> _DESCRIPTION OF THE TASK_: All of the entries below are to be copied without any alteration.

☆ ☆ ☆ ☆

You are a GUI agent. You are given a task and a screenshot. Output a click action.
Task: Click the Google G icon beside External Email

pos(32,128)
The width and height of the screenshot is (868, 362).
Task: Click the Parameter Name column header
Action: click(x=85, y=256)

☆ ☆ ☆ ☆

> _EXERCISE RESPONSE_:
You are a GUI agent. You are given a task and a screenshot. Output a click action.
Task: Click the Google G icon beside External Email

pos(32,128)
The width and height of the screenshot is (868, 362).
Task: Click the Parameter Name column header
Action: click(x=85, y=256)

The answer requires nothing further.